(Selected text begins)

Sunday, 18 August 2019

The Grim & Unsettling Story of a Transgender RACP Submission That Nobody Asked For

The Grim & Unsettling Story of a Transgender RACP Submission That Nobody Asked For

By Eloise Brook

Blink and you may have missed the submission that started the last fortnight’s blizzard of Australian anti-trans media articles. Not that The Australian necessarily looks for an excuse, but because it’s important to review the kinds of trans-focused misinformation behind much of the media blitz we thought we’d go back to the source. It's interesting but not in a nice way.

On August 9 Sociologist Dr Geoff Holloway released a submission paper to minister for health Greg Hunt and to the Royal Australian College of Physicians. It’s not evident why Dr Holloway did this or if it was specifically requested by Health or the Minister himself. There’s all sorts of obvious problems with using stats and soundbites from politically conservative Christian-based associations like the Association of American Physicians and Surgeons or The America College of Paediatricians, but let’s focus on just how deeply disturbing and disingenuous it was of Dr Holloway to try to quote the Royal College of General Practitioners in the UK.

(Selected text ends)
(Stored data begins)

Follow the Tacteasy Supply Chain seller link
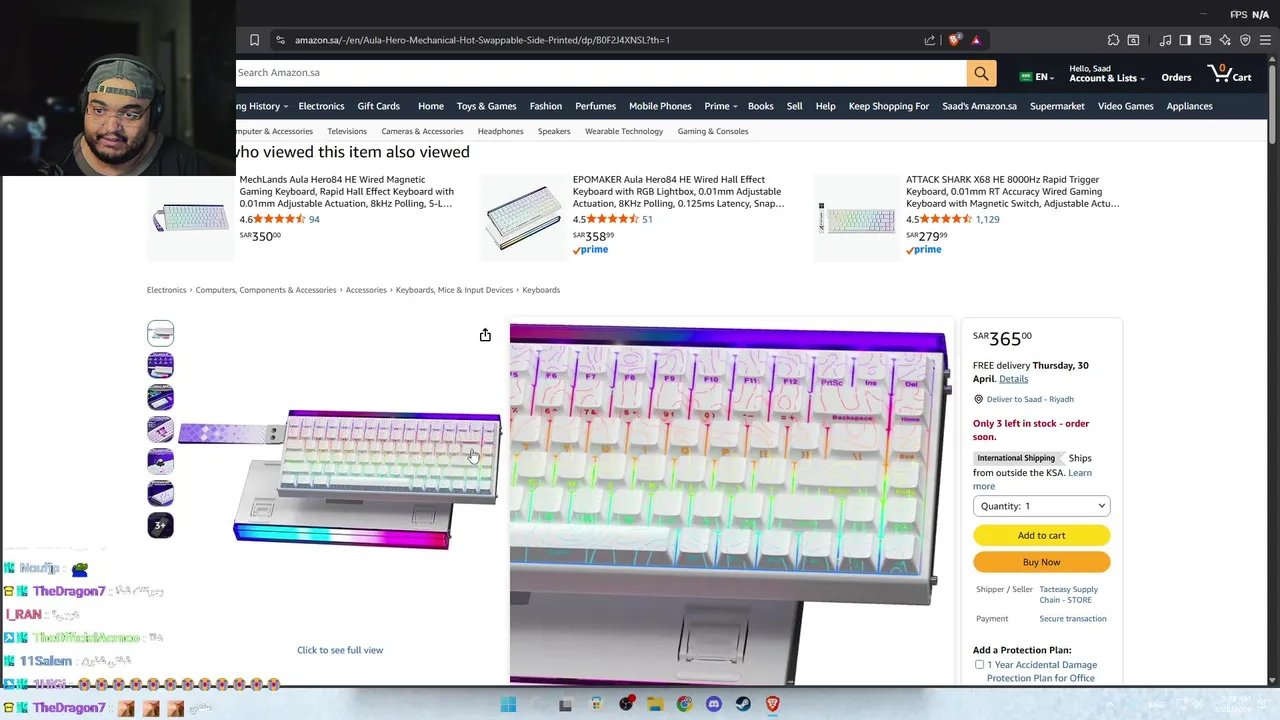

(Stored data ends)

* **Problem to solve**
In the article about the RACP submission, on what date did Dr Geoff Holloway release his submission paper?

* **Result of the exercise**
August 9